§ Work instruction: Every line of the records below should be restated exactly.

──────── Provided records ────────

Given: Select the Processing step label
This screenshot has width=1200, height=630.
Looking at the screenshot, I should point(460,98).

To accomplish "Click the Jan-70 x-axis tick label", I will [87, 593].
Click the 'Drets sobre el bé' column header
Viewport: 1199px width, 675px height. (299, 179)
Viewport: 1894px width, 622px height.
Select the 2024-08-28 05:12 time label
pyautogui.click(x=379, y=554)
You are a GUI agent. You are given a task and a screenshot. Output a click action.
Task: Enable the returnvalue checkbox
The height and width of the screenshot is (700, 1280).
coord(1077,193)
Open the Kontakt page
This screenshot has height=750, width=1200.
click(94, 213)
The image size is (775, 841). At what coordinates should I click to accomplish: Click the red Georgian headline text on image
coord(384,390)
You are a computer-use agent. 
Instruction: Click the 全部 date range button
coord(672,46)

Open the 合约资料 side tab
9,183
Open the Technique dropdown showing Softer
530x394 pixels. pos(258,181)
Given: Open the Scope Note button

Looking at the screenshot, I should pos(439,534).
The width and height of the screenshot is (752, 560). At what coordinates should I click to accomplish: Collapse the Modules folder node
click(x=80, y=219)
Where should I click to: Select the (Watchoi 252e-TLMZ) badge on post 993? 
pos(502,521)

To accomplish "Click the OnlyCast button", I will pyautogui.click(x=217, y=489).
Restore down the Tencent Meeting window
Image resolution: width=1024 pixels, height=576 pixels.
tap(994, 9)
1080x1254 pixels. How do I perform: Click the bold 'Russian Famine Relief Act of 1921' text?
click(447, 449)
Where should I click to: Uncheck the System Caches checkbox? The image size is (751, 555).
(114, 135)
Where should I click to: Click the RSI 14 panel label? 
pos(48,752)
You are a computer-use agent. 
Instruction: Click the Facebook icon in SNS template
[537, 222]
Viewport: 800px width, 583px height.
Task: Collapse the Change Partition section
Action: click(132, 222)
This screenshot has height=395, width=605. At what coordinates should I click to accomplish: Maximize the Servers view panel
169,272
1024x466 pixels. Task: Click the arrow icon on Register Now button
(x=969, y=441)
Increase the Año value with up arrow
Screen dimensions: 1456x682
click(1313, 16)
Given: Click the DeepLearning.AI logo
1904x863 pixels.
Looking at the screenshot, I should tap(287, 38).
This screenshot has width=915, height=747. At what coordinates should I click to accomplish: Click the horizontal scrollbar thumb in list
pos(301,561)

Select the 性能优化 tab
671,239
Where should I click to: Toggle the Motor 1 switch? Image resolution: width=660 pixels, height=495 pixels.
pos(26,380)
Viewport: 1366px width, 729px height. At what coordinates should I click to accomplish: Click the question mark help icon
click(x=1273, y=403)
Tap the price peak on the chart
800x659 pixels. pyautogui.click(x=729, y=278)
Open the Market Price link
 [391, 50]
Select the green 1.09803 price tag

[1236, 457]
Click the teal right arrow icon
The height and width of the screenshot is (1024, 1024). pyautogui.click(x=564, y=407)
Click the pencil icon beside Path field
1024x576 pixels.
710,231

────────

§ Task solution:
Given: Select the Processing step label
This screenshot has width=1200, height=630.
Looking at the screenshot, I should point(460,98).

To accomplish "Click the Jan-70 x-axis tick label", I will [87, 593].
Click the 'Drets sobre el bé' column header
Viewport: 1199px width, 675px height. (299, 179)
Viewport: 1894px width, 622px height.
Select the 2024-08-28 05:12 time label
pyautogui.click(x=379, y=554)
You are a GUI agent. You are given a task and a screenshot. Output a click action.
Task: Enable the returnvalue checkbox
The height and width of the screenshot is (700, 1280).
coord(1077,193)
Open the Kontakt page
This screenshot has height=750, width=1200.
click(94, 213)
The image size is (775, 841). At what coordinates should I click to accomplish: Click the red Georgian headline text on image
coord(384,390)
You are a computer-use agent. 
Instruction: Click the 全部 date range button
coord(672,46)

Open the 合约资料 side tab
9,183
Open the Technique dropdown showing Softer
530x394 pixels. pos(258,181)
Given: Open the Scope Note button

Looking at the screenshot, I should pos(439,534).
The width and height of the screenshot is (752, 560). At what coordinates should I click to accomplish: Collapse the Modules folder node
click(x=80, y=219)
Where should I click to: Select the (Watchoi 252e-TLMZ) badge on post 993? 
pos(502,521)

To accomplish "Click the OnlyCast button", I will pyautogui.click(x=217, y=489).
Restore down the Tencent Meeting window
Image resolution: width=1024 pixels, height=576 pixels.
tap(994, 9)
1080x1254 pixels. How do I perform: Click the bold 'Russian Famine Relief Act of 1921' text?
click(447, 449)
Where should I click to: Uncheck the System Caches checkbox? The image size is (751, 555).
(114, 135)
Where should I click to: Click the RSI 14 panel label? 
pos(48,752)
You are a computer-use agent. 
Instruction: Click the Facebook icon in SNS template
[537, 222]
Viewport: 800px width, 583px height.
Task: Collapse the Change Partition section
Action: click(132, 222)
This screenshot has height=395, width=605. At what coordinates should I click to accomplish: Maximize the Servers view panel
169,272
1024x466 pixels. Task: Click the arrow icon on Register Now button
(x=969, y=441)
Increase the Año value with up arrow
Screen dimensions: 1456x682
click(1313, 16)
Given: Click the DeepLearning.AI logo
1904x863 pixels.
Looking at the screenshot, I should tap(287, 38).
This screenshot has width=915, height=747. At what coordinates should I click to accomplish: Click the horizontal scrollbar thumb in list
pos(301,561)

Select the 性能优化 tab
671,239
Where should I click to: Toggle the Motor 1 switch? Image resolution: width=660 pixels, height=495 pixels.
pos(26,380)
Viewport: 1366px width, 729px height. At what coordinates should I click to accomplish: Click the question mark help icon
click(x=1273, y=403)
Tap the price peak on the chart
800x659 pixels. pyautogui.click(x=729, y=278)
Open the Market Price link
 [391, 50]
Select the green 1.09803 price tag

[1236, 457]
Click the teal right arrow icon
The height and width of the screenshot is (1024, 1024). pyautogui.click(x=564, y=407)
Click the pencil icon beside Path field
1024x576 pixels.
710,231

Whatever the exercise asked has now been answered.